Data records —
------------------------------------------------

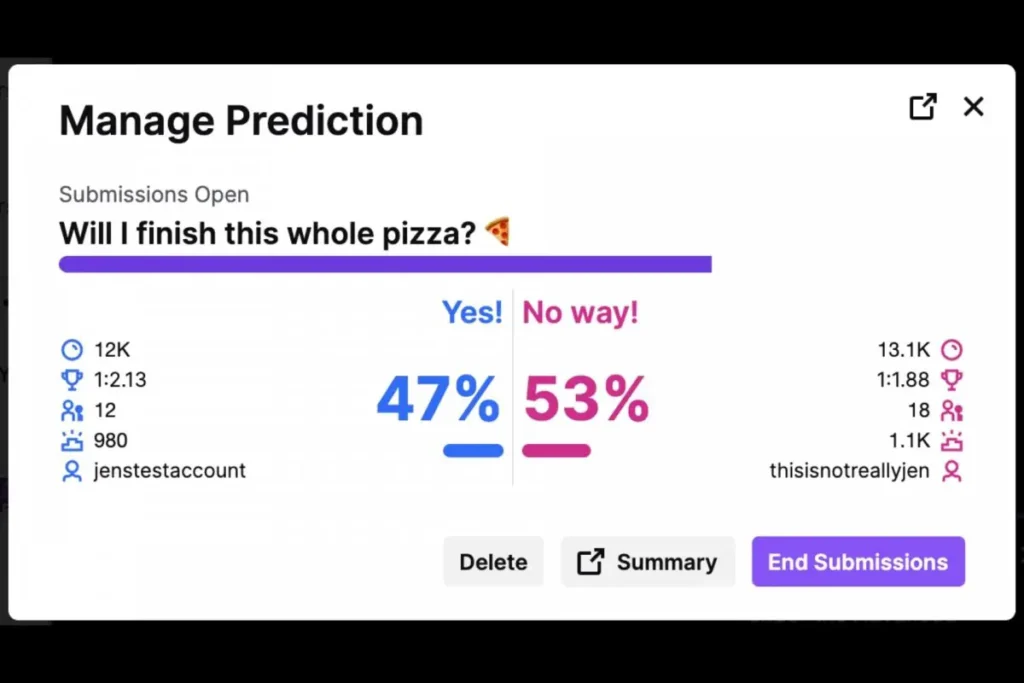The image size is (1024, 683).
Task: Click the pink top contribution icon beside 1.1K
Action: (x=952, y=440)
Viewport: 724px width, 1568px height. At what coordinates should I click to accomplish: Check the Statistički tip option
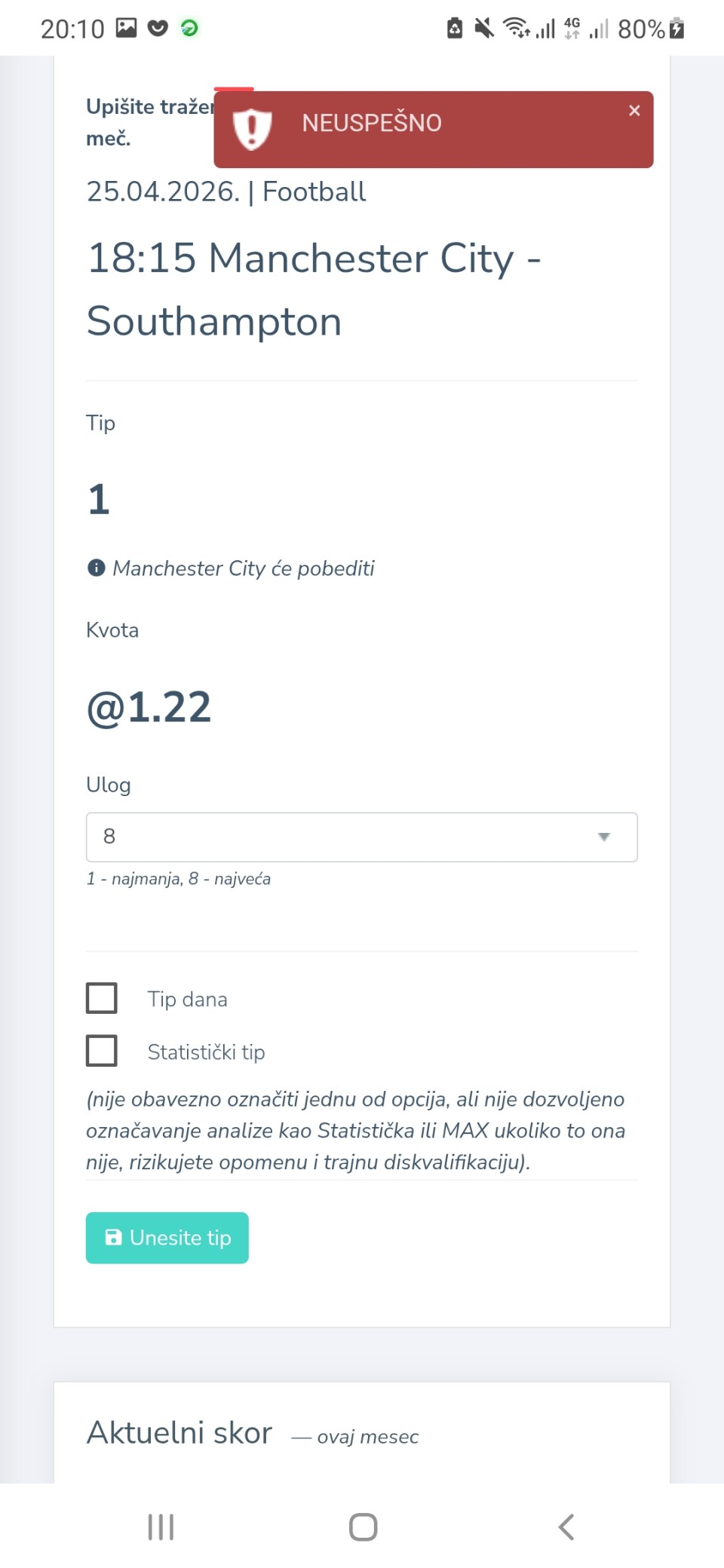pyautogui.click(x=102, y=1051)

------------------------------------------------

The copy must begin at the line containing "Viewport: 724px width, 1568px" and end at the last line of the data above, with every line retyped exactly and no pictures included.

Viewport: 724px width, 1568px height. At what coordinates should I click to accomplish: Check the Statistički tip option
pyautogui.click(x=102, y=1051)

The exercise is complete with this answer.